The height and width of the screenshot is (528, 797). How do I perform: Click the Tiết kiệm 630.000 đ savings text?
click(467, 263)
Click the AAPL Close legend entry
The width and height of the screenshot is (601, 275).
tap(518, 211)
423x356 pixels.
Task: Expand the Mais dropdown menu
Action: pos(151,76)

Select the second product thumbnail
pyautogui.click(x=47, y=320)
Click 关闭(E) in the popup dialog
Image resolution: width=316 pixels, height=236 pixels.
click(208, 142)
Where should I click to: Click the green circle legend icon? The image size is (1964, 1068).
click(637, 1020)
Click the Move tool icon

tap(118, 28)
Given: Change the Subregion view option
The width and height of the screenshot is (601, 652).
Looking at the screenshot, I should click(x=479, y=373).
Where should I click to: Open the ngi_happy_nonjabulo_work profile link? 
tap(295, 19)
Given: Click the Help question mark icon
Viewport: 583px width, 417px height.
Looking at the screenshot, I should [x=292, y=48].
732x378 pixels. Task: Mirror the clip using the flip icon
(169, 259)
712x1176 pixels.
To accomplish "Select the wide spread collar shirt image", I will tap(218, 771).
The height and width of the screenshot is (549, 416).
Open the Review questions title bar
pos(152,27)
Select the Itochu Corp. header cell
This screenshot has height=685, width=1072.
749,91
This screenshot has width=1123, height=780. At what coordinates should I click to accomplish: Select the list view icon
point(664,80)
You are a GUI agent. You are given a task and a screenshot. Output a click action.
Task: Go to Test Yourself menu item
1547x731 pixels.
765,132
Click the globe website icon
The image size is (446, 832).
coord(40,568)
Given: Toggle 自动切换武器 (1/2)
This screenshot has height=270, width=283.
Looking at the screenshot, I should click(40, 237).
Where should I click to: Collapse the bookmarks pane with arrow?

• [The exercise]:
Reproduce all of the data above word for word, keeping every line in its original order.

• [Reply]:
The height and width of the screenshot is (528, 797). How do I perform: Click the Tiết kiệm 630.000 đ savings text?
click(467, 263)
Click the AAPL Close legend entry
The width and height of the screenshot is (601, 275).
tap(518, 211)
423x356 pixels.
Task: Expand the Mais dropdown menu
Action: pos(151,76)

Select the second product thumbnail
pyautogui.click(x=47, y=320)
Click 关闭(E) in the popup dialog
Image resolution: width=316 pixels, height=236 pixels.
click(208, 142)
Where should I click to: Click the green circle legend icon? The image size is (1964, 1068).
click(637, 1020)
Click the Move tool icon

tap(118, 28)
Given: Change the Subregion view option
The width and height of the screenshot is (601, 652).
Looking at the screenshot, I should click(x=479, y=373).
Where should I click to: Open the ngi_happy_nonjabulo_work profile link? 
tap(295, 19)
Given: Click the Help question mark icon
Viewport: 583px width, 417px height.
Looking at the screenshot, I should [x=292, y=48].
732x378 pixels. Task: Mirror the clip using the flip icon
(169, 259)
712x1176 pixels.
To accomplish "Select the wide spread collar shirt image", I will tap(218, 771).
The height and width of the screenshot is (549, 416).
Open the Review questions title bar
pos(152,27)
Select the Itochu Corp. header cell
This screenshot has height=685, width=1072.
749,91
This screenshot has width=1123, height=780. At what coordinates should I click to accomplish: Select the list view icon
point(664,80)
You are a GUI agent. You are given a task and a screenshot. Output a click action.
Task: Go to Test Yourself menu item
1547x731 pixels.
765,132
Click the globe website icon
The image size is (446, 832).
coord(40,568)
Given: Toggle 自动切换武器 (1/2)
This screenshot has height=270, width=283.
Looking at the screenshot, I should click(40, 237).
Where should I click to: Collapse the bookmarks pane with arrow?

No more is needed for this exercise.